Przewierty i przeciski to nowoczesne technologie, które pozwalają wykonywać wiele prac podziemnych. W efekcie usprawniają budowę instalacji i ich montaż. Po zastosowaniu takich technik przy pracach droga pozostaje nieuszkodzona i usprawnia się ruch na niej. Przewierty, jak i przeciski różnią się jednak między sobą. Na czym polegają te różnice?
Czym są przewierty?
Przewierty znacznie ułatwiają wykonywanie instalacji w trudnych warunkach – np. pod rzeką. Początek przewiertu stanowi głowica pilotowa, za którą zlokalizowana jest sonda nadawcza w specjalnej obudowie. Sterowanie przewiertem odbywa się tylko na początku robót. Następnie maszyna podąża wyznaczoną trasą. Przewierty sterowane pokonują przeszkody bez pomocy specjalistycznych urządzeń do nawigacji. Podczas wiercenia tunelu można zmieniać kierunek wykopu, żeby sprawnie ominąć napotkane na drodze rurociągi czy linie energetyczne. Przewierty wykonywane są także metodą horyzontalną, która sprawdza się przy pracach budowlanych na potrzeby energetyki i telekomunikacji. Polecane są zwłaszcza do terenów silnie zurbanizowanych, gdzie występuje gęsta siatka linii energetycznych.
Czym są przeciski?
Przeciski sterowane to metoda, która wykorzystuje działanie tzw. kretów – przebijaków pneumatycznych. Ich praca polega na rozpychaniu oraz zagęszczeniu gruntu. Wnętrze tak wykonanego przecisku nie musi być dodatkowo utwardzane. Przebijaki napędzają sprzężone powietrze, a sonda znajduje się w ich korpusie. Dzięki niej można śledzić informacje związane z obrotem i pochyleniem głowicy. Przeciskiem steruje się, odpowiednio układając głowicę i korzystając z węża sterującego. Tego typu działania oferują m.in. bezwykopowe prace wiertnicze KRECIK – specjaliści, którzy dbają o jakość wykonywanych zadań.
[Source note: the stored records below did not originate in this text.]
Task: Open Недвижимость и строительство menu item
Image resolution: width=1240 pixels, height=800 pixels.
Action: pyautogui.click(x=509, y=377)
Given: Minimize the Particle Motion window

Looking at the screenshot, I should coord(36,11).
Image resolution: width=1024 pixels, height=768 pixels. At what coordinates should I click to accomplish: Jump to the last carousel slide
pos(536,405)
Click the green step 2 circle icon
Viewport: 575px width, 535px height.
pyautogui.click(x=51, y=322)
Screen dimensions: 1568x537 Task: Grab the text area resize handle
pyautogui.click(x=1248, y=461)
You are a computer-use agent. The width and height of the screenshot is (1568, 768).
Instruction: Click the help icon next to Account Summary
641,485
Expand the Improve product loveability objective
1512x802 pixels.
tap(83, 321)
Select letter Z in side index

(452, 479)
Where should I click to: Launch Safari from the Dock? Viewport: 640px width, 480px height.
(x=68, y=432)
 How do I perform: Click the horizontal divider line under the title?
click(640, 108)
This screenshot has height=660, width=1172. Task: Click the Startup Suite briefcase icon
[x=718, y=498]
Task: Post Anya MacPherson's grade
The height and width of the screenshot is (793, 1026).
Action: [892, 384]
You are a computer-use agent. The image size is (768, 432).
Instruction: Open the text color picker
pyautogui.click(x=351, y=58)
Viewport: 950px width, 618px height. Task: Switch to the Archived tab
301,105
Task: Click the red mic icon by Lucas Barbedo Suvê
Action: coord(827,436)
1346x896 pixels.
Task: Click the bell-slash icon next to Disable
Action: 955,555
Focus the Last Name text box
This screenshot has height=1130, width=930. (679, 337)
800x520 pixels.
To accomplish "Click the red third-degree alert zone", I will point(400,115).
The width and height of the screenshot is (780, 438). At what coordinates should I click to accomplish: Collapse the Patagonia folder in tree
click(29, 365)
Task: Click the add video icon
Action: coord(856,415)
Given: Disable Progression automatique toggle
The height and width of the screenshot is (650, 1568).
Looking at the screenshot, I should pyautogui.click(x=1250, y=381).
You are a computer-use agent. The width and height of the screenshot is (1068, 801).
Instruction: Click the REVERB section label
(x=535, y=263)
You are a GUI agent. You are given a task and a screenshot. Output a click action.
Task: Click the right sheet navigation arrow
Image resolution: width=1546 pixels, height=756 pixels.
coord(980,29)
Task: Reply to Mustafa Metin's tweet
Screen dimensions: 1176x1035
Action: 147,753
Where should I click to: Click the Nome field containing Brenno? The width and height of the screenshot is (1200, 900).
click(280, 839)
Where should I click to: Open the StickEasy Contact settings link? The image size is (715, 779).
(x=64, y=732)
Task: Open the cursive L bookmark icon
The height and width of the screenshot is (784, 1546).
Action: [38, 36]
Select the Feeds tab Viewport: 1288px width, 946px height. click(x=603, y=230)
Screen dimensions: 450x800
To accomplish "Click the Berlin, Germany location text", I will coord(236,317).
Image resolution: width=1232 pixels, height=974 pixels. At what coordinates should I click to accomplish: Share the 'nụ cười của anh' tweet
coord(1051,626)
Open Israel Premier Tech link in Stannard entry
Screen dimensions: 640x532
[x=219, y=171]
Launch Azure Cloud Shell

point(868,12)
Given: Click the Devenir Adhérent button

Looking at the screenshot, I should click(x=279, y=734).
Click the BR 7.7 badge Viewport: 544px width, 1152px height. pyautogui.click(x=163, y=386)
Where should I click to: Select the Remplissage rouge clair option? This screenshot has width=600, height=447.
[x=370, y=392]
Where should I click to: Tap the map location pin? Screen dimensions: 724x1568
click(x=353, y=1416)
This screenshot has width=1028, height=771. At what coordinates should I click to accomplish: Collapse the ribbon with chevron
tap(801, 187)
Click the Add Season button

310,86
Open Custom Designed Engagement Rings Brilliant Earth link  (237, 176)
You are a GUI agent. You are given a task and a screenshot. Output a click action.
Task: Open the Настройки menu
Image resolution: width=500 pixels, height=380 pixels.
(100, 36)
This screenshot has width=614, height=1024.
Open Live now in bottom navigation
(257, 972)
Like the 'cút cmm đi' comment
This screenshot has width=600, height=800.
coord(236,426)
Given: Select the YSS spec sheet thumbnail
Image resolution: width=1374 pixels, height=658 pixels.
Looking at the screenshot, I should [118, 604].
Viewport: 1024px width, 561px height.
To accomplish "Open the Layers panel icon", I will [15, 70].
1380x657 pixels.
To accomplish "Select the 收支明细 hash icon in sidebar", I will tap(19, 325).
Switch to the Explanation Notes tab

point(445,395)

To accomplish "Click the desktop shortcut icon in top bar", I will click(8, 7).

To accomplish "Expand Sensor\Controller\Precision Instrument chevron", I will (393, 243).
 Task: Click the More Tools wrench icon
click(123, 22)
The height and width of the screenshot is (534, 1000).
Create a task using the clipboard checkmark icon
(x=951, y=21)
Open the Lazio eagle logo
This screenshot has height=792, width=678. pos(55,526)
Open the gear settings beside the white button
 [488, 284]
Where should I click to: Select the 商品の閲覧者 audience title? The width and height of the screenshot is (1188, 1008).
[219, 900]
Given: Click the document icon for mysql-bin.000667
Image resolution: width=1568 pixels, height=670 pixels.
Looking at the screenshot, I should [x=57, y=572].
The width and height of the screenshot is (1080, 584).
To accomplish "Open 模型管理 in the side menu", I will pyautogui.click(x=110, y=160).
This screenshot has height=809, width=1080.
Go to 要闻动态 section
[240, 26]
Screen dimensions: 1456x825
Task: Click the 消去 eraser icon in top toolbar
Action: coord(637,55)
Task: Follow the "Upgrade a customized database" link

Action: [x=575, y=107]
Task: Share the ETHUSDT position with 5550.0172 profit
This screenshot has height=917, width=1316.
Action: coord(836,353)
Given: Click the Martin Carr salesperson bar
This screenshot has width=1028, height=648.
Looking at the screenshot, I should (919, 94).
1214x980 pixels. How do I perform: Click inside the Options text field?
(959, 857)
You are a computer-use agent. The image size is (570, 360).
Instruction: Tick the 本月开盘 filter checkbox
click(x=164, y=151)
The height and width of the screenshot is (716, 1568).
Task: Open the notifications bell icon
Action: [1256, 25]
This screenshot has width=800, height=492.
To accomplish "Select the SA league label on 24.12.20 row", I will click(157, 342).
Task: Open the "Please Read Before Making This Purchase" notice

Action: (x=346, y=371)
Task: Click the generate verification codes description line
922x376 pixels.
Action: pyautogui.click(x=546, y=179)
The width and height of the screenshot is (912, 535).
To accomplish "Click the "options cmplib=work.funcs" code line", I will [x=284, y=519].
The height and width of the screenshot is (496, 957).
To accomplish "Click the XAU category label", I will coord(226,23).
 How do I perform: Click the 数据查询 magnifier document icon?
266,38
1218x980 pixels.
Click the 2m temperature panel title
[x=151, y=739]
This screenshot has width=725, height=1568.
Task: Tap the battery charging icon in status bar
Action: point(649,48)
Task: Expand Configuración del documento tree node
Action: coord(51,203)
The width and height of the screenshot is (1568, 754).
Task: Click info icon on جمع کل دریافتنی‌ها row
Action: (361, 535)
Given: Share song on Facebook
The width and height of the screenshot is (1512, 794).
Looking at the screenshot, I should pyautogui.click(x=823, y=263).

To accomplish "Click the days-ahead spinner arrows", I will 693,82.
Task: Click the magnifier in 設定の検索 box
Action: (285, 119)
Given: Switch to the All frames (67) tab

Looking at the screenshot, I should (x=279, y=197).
Jakie są zalety przecisków i przewiertów?
Wykonywanie instalacji podziemnych za pomocą przecisków lub przewiertów to przede wszystkim możliwość uniknięcia niszczenia nawierzchni dróg i chodników. Dzięki takim metodom koszty prac stają się znacznie niższe. Inwestor nie musi płacić za naprawę zniszczonej infrastruktury. Nie paraliżuje się także ruchu miejskiego i nie ma konieczności, aby organizować specjalne objazdy a miejsca, w których toczą się prace, pozostają całkowicie przejezdne, bez zakorkowanych dróg i utrudnień.